Extracted material
*** Begin section ***

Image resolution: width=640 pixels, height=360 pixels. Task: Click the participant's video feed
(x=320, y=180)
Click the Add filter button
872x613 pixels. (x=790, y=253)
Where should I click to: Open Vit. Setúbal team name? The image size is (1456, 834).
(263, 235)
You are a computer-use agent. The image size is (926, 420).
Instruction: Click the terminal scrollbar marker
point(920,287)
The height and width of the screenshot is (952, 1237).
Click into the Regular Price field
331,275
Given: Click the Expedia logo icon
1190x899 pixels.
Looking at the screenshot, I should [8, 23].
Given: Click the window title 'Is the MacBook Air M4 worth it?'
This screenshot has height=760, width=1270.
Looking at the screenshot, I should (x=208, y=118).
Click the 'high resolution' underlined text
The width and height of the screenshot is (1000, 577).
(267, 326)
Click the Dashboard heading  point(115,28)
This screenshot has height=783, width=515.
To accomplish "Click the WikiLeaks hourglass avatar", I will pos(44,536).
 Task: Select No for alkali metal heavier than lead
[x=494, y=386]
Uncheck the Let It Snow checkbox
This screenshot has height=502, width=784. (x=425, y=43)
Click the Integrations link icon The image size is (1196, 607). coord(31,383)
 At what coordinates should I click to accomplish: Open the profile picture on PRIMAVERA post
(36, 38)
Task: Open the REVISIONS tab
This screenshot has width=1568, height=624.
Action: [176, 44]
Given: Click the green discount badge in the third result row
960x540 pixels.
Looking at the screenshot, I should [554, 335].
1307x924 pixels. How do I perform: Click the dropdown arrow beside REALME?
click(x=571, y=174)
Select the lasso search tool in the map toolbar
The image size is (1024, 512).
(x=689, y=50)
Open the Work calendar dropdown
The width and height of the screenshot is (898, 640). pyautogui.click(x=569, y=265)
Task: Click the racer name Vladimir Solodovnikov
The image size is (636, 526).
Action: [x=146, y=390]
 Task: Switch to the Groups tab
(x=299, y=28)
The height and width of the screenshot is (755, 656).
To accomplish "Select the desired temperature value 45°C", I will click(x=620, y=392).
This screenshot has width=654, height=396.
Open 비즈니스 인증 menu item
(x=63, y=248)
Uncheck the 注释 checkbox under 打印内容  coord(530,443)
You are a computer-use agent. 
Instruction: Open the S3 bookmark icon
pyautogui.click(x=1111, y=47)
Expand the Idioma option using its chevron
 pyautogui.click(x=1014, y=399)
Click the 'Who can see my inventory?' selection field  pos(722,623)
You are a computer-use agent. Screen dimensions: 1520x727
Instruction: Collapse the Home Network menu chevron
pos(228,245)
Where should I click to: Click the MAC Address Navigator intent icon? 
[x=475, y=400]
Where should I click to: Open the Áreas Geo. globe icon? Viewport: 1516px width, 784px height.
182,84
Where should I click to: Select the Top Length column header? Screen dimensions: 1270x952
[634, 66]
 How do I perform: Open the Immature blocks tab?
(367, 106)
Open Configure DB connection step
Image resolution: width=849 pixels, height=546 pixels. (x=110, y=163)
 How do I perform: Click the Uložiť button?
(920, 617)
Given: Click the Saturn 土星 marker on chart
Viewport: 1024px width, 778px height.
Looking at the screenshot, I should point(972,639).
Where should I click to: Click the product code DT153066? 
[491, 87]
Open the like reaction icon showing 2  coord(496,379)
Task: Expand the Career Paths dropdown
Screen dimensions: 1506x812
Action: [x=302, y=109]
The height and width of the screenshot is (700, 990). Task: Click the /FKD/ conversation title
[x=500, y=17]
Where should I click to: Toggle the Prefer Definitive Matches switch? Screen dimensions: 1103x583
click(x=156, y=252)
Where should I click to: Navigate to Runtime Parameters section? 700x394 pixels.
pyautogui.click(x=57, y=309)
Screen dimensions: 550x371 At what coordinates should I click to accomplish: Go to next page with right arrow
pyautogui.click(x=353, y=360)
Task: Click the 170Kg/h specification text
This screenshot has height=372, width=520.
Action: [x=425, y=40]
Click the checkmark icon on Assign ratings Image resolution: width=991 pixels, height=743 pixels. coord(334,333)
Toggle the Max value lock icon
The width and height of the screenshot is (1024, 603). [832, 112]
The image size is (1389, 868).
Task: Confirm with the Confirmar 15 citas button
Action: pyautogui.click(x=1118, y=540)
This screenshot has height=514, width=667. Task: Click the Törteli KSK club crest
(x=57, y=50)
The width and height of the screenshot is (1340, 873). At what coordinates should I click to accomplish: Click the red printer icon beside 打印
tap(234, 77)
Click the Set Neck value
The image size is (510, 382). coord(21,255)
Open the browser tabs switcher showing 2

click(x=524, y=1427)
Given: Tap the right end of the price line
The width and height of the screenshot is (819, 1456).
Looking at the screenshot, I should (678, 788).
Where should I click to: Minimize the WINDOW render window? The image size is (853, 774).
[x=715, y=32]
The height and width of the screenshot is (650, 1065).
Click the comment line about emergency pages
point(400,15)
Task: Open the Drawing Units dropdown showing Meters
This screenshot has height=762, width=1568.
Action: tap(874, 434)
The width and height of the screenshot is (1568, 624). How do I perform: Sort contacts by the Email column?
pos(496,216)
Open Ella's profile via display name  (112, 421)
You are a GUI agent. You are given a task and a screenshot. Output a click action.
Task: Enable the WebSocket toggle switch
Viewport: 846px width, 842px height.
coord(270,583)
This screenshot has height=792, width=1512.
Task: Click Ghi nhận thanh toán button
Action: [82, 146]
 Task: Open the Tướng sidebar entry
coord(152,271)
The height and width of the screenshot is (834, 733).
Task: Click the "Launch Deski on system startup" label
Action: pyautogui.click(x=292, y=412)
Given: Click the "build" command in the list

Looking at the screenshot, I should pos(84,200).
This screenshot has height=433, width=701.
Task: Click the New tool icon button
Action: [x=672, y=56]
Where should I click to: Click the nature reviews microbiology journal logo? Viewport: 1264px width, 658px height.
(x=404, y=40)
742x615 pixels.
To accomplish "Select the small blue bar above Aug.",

*** End section ***

Work to be completed
Whatever appears in the data above must be copied word for word.

Solution
Image resolution: width=640 pixels, height=360 pixels. Task: Click the participant's video feed
(x=320, y=180)
Click the Add filter button
872x613 pixels. (x=790, y=253)
Where should I click to: Open Vit. Setúbal team name? The image size is (1456, 834).
(263, 235)
You are a computer-use agent. The image size is (926, 420).
Instruction: Click the terminal scrollbar marker
point(920,287)
The height and width of the screenshot is (952, 1237).
Click into the Regular Price field
331,275
Given: Click the Expedia logo icon
1190x899 pixels.
Looking at the screenshot, I should [8, 23].
Given: Click the window title 'Is the MacBook Air M4 worth it?'
This screenshot has height=760, width=1270.
Looking at the screenshot, I should (x=208, y=118).
Click the 'high resolution' underlined text
The width and height of the screenshot is (1000, 577).
(267, 326)
Click the Dashboard heading  point(115,28)
This screenshot has height=783, width=515.
To accomplish "Click the WikiLeaks hourglass avatar", I will pos(44,536).
 Task: Select No for alkali metal heavier than lead
[x=494, y=386]
Uncheck the Let It Snow checkbox
This screenshot has height=502, width=784. (x=425, y=43)
Click the Integrations link icon The image size is (1196, 607). coord(31,383)
 At what coordinates should I click to accomplish: Open the profile picture on PRIMAVERA post
(36, 38)
Task: Open the REVISIONS tab
This screenshot has width=1568, height=624.
Action: [176, 44]
Given: Click the green discount badge in the third result row
960x540 pixels.
Looking at the screenshot, I should [554, 335].
1307x924 pixels. How do I perform: Click the dropdown arrow beside REALME?
click(x=571, y=174)
Select the lasso search tool in the map toolbar
The image size is (1024, 512).
(x=689, y=50)
Open the Work calendar dropdown
The width and height of the screenshot is (898, 640). pyautogui.click(x=569, y=265)
Task: Click the racer name Vladimir Solodovnikov
The image size is (636, 526).
Action: [x=146, y=390]
 Task: Switch to the Groups tab
(x=299, y=28)
The height and width of the screenshot is (755, 656).
To accomplish "Select the desired temperature value 45°C", I will click(x=620, y=392).
This screenshot has width=654, height=396.
Open 비즈니스 인증 menu item
(x=63, y=248)
Uncheck the 注释 checkbox under 打印内容  coord(530,443)
You are a computer-use agent. 
Instruction: Open the S3 bookmark icon
pyautogui.click(x=1111, y=47)
Expand the Idioma option using its chevron
 pyautogui.click(x=1014, y=399)
Click the 'Who can see my inventory?' selection field  pos(722,623)
You are a computer-use agent. Screen dimensions: 1520x727
Instruction: Collapse the Home Network menu chevron
pos(228,245)
Where should I click to: Click the MAC Address Navigator intent icon? 
[x=475, y=400]
Where should I click to: Open the Áreas Geo. globe icon? Viewport: 1516px width, 784px height.
182,84
Where should I click to: Select the Top Length column header? Screen dimensions: 1270x952
[634, 66]
 How do I perform: Open the Immature blocks tab?
(367, 106)
Open Configure DB connection step
Image resolution: width=849 pixels, height=546 pixels. (x=110, y=163)
 How do I perform: Click the Uložiť button?
(920, 617)
Given: Click the Saturn 土星 marker on chart
Viewport: 1024px width, 778px height.
Looking at the screenshot, I should point(972,639).
Where should I click to: Click the product code DT153066? 
[491, 87]
Open the like reaction icon showing 2  coord(496,379)
Task: Expand the Career Paths dropdown
Screen dimensions: 1506x812
Action: [x=302, y=109]
The height and width of the screenshot is (700, 990). Task: Click the /FKD/ conversation title
[x=500, y=17]
Where should I click to: Toggle the Prefer Definitive Matches switch? Screen dimensions: 1103x583
click(x=156, y=252)
Where should I click to: Navigate to Runtime Parameters section? 700x394 pixels.
pyautogui.click(x=57, y=309)
Screen dimensions: 550x371 At what coordinates should I click to accomplish: Go to next page with right arrow
pyautogui.click(x=353, y=360)
Task: Click the 170Kg/h specification text
This screenshot has height=372, width=520.
Action: [x=425, y=40]
Click the checkmark icon on Assign ratings Image resolution: width=991 pixels, height=743 pixels. coord(334,333)
Toggle the Max value lock icon
The width and height of the screenshot is (1024, 603). [832, 112]
The image size is (1389, 868).
Task: Confirm with the Confirmar 15 citas button
Action: pyautogui.click(x=1118, y=540)
This screenshot has height=514, width=667. Task: Click the Törteli KSK club crest
(x=57, y=50)
The width and height of the screenshot is (1340, 873). At what coordinates should I click to accomplish: Click the red printer icon beside 打印
tap(234, 77)
Click the Set Neck value
The image size is (510, 382). coord(21,255)
Open the browser tabs switcher showing 2

click(x=524, y=1427)
Given: Tap the right end of the price line
The width and height of the screenshot is (819, 1456).
Looking at the screenshot, I should (678, 788).
Where should I click to: Minimize the WINDOW render window? The image size is (853, 774).
[x=715, y=32]
The height and width of the screenshot is (650, 1065).
Click the comment line about emergency pages
point(400,15)
Task: Open the Drawing Units dropdown showing Meters
This screenshot has height=762, width=1568.
Action: tap(874, 434)
The width and height of the screenshot is (1568, 624). How do I perform: Sort contacts by the Email column?
pos(496,216)
Open Ella's profile via display name  (112, 421)
You are a GUI agent. You are given a task and a screenshot. Output a click action.
Task: Enable the WebSocket toggle switch
Viewport: 846px width, 842px height.
coord(270,583)
This screenshot has height=792, width=1512.
Task: Click Ghi nhận thanh toán button
Action: [82, 146]
 Task: Open the Tướng sidebar entry
coord(152,271)
The height and width of the screenshot is (834, 733).
Task: Click the "Launch Deski on system startup" label
Action: pyautogui.click(x=292, y=412)
Given: Click the "build" command in the list

Looking at the screenshot, I should pos(84,200).
This screenshot has height=433, width=701.
Task: Click the New tool icon button
Action: [x=672, y=56]
Where should I click to: Click the nature reviews microbiology journal logo? Viewport: 1264px width, 658px height.
(x=404, y=40)
742x615 pixels.
To accomplish "Select the small blue bar above Aug.",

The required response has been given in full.